Quattro anni più tardi siamo in piena campagna elettorale. Quale sarebbe lo stato d'animo di… Lucy?
Lucy è molto preoccupata per la situazione del Paese. Nel nuovo libro che ho da poco finito lei e il suo amico Bob Burgess (uno dei personaggi del terzo romanzo di Strout “I ragazzi Burgess”) durante una passeggiata ragionano sullo stato di salute degli Stati Uniti. Temono che il Paese sia sul punto di sprofondare in una guerra civile. Non sanno come andrà finire.

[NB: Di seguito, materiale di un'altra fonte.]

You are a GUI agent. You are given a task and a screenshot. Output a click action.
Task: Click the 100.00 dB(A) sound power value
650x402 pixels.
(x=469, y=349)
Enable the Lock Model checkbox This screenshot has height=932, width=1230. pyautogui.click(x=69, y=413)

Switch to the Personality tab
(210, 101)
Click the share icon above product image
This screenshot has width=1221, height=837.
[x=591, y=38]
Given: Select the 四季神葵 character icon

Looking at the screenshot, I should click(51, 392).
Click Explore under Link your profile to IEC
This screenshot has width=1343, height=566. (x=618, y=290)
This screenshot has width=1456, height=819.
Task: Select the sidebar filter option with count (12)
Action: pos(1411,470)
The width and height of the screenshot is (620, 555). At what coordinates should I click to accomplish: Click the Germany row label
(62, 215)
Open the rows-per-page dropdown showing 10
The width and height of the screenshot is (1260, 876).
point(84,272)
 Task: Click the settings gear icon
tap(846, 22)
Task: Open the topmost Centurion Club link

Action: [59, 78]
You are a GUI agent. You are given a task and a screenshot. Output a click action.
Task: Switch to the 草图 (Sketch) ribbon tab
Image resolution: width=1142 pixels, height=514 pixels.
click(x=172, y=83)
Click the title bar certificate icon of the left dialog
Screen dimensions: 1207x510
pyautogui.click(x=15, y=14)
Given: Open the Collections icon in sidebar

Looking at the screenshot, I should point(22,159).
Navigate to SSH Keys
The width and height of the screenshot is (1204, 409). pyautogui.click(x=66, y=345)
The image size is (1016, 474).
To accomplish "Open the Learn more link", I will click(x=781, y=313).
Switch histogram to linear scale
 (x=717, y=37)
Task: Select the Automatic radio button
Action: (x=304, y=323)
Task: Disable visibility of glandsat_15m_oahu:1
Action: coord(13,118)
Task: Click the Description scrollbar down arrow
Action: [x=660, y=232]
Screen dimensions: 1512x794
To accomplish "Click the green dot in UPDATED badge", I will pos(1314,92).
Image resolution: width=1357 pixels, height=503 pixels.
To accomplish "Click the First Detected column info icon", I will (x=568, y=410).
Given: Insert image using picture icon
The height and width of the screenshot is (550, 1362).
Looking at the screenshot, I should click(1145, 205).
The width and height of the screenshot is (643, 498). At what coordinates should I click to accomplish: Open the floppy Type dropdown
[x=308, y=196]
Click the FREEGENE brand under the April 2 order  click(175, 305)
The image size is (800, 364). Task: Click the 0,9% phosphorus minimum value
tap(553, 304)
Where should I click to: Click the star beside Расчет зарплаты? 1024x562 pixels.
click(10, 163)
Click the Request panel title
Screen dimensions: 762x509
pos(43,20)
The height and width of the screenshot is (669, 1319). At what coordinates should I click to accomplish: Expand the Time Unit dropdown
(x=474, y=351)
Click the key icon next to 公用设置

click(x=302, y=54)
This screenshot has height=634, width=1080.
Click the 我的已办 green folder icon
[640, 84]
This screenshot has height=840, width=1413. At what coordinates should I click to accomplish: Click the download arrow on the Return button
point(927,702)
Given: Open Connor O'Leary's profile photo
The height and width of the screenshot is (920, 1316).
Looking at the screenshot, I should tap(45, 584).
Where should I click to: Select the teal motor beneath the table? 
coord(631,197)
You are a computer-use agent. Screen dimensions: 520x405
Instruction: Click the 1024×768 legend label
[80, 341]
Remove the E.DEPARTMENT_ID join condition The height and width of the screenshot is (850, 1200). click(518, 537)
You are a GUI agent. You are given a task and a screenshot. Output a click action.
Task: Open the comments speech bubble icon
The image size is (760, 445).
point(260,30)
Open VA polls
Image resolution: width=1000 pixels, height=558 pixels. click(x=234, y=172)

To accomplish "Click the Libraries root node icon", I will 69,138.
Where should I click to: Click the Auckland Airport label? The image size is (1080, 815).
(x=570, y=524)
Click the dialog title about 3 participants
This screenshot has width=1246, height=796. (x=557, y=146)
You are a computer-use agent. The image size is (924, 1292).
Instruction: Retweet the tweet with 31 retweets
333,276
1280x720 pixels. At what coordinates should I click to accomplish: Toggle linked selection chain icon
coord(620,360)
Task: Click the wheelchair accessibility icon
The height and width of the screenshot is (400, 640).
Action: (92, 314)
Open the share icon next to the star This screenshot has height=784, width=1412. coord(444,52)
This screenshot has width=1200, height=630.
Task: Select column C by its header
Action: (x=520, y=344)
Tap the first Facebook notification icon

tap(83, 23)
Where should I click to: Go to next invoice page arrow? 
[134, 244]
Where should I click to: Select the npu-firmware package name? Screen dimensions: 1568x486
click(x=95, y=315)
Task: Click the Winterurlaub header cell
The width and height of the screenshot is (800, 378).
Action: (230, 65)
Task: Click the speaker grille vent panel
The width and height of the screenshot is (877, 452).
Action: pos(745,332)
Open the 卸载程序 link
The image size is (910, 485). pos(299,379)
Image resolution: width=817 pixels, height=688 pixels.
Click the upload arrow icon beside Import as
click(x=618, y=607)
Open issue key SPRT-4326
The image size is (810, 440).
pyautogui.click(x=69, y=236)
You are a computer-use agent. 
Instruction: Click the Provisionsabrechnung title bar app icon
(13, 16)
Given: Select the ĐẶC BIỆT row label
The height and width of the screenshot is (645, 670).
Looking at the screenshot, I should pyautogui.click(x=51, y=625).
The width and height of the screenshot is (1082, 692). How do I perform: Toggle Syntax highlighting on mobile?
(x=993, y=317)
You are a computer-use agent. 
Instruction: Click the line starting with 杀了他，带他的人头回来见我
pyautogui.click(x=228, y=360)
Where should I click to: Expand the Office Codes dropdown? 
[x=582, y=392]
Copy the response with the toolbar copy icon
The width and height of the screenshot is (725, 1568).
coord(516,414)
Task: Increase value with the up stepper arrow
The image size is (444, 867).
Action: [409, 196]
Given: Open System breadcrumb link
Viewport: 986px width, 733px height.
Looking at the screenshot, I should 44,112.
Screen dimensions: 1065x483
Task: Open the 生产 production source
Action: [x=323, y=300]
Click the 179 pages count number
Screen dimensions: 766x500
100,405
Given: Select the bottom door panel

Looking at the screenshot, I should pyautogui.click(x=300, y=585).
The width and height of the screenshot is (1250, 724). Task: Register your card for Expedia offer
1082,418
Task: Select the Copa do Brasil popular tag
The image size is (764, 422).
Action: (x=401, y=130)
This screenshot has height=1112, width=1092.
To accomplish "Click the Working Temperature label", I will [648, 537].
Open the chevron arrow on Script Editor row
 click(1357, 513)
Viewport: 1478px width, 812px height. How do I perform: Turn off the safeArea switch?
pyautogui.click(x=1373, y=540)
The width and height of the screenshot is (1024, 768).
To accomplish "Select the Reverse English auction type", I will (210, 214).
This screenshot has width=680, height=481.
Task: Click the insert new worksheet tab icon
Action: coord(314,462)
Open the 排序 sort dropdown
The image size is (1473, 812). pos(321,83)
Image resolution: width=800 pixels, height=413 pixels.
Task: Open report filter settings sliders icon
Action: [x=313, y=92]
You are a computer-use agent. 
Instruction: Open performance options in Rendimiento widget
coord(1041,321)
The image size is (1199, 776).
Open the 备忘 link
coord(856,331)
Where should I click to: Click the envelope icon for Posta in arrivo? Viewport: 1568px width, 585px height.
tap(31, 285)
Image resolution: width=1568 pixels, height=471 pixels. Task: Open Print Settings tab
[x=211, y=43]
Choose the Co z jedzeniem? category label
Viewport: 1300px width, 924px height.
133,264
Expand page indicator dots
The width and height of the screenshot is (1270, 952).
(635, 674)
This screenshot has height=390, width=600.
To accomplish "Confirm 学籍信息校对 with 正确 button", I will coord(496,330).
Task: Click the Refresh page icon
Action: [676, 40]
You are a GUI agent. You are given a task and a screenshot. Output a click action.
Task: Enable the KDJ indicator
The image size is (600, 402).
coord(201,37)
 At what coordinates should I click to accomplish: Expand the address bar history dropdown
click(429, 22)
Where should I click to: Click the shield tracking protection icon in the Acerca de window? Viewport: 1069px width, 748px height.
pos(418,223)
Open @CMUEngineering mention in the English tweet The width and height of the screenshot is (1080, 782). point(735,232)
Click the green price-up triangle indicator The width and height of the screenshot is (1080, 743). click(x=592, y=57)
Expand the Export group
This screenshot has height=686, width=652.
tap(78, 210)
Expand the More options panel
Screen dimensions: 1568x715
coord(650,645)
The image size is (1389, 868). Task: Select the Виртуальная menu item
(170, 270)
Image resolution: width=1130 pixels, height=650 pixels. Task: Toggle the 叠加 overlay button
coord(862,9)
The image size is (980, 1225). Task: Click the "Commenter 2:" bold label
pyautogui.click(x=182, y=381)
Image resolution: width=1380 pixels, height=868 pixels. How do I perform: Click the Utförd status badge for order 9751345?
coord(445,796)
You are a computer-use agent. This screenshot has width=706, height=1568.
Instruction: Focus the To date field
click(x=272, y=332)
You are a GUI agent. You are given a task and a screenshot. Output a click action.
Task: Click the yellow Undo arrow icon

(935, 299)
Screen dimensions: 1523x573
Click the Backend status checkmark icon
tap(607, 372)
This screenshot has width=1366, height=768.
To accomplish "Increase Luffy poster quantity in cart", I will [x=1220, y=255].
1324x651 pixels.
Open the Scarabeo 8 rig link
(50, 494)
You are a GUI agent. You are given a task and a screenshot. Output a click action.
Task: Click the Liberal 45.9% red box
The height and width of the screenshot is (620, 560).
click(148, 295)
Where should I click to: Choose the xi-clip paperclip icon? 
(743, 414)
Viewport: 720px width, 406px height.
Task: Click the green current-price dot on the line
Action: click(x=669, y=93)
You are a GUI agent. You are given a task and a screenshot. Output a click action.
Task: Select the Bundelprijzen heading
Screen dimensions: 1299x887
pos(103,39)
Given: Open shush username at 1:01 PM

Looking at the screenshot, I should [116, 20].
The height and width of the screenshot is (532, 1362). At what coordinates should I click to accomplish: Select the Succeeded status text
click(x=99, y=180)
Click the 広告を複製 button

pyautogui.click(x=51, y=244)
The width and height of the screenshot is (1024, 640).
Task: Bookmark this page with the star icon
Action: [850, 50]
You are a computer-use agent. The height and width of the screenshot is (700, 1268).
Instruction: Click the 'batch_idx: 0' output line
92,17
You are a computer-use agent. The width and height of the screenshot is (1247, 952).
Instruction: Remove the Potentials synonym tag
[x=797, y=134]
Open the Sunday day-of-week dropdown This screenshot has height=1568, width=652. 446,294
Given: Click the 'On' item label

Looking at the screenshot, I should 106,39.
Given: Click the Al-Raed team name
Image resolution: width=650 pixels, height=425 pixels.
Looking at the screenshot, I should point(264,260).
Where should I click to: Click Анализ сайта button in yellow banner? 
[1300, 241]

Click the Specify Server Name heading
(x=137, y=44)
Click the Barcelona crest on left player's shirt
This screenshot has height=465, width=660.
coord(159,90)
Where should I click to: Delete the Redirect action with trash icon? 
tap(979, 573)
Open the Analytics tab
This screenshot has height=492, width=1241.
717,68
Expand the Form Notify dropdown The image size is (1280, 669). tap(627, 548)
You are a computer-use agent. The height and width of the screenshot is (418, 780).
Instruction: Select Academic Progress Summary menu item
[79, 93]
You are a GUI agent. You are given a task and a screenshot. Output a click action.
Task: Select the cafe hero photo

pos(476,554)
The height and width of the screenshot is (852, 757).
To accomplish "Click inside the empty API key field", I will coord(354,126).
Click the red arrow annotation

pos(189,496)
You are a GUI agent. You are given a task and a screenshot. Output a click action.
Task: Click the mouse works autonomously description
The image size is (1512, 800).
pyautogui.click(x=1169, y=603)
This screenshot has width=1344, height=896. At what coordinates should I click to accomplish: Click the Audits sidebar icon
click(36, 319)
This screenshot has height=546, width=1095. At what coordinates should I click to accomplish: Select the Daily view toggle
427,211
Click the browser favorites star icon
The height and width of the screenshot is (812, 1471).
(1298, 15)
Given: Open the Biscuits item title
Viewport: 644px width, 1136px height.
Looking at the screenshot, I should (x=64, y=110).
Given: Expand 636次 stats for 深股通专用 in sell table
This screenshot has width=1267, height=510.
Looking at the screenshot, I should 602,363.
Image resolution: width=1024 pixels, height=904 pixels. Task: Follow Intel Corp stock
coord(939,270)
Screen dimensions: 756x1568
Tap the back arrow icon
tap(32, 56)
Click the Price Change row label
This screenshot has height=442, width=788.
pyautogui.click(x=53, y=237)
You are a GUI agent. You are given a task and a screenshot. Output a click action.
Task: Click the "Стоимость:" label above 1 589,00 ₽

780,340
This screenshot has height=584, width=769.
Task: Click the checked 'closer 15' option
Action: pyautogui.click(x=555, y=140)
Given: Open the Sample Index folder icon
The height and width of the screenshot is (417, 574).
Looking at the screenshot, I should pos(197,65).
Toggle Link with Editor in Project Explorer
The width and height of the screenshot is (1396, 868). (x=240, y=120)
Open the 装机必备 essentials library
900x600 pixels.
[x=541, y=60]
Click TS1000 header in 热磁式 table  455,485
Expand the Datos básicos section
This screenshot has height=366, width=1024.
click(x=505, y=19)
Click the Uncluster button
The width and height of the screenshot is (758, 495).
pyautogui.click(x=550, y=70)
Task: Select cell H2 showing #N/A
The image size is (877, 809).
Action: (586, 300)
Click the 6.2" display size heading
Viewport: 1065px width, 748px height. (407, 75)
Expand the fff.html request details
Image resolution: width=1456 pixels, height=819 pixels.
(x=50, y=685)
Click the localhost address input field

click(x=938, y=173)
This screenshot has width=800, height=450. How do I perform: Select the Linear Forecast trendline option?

Nei suoi primi libri c'era il Maine “puritano” degli anni Cinquanta. Negli ultimi tanta contemporaneità. Sente l'esigenza di parlare del presente, di denunciarlo?
Sto semplicemente seguendo i miei personaggi invecchiare, il tempo scorre: è per amore dei miei personaggi, per non abbandonarli, che mi sono concentrata sulla contemporaneità. Non penso di avere una coscienza di questo.
Il giudizio degli altri è un tema ricorrente della sua narrativa.
Io costruisco i miei personaggi con onestà. Mi affeziono a tutti quelli che escono dalla mia penna, anche a quelli negativi. È liberatorio perché nella vita vera sono giudicante come tutti: è inevitabile giudicare, giudicare fa andare avanti il mondo in un certo senso. Ma quando scrivo non c'è mai l'ombra del giudizio. Possono fare qualsiasi cosa, li amo senza condizioni.
E a proposito di giudizio, nella sua produzione cambiano gli scenari ma c’è sempre il tema delle famiglie ultra protestanti, delle famiglie come quella in cui è cresciuta lei.
Io scrivo di uno specifico spicchio di società, la gente del Maine con un certo profilo religioso puritano e conservatore e di chi ha gravitato in quel mondo. Se vogliamo essere ancora più orecisi, gente del nord del New England. Grazie a Dio, stanno diventando vecchi, molti sono già morti, c'è un ricambio generazionale.
Cosa dobbiamo aspettarci ora da Lucy Barton?
Ho già finito il mio nuovo libro, un altro dii Lucy Barton. Sarà l'ultimo del ciclo, parlerà degli ultimissimi anni e mesi.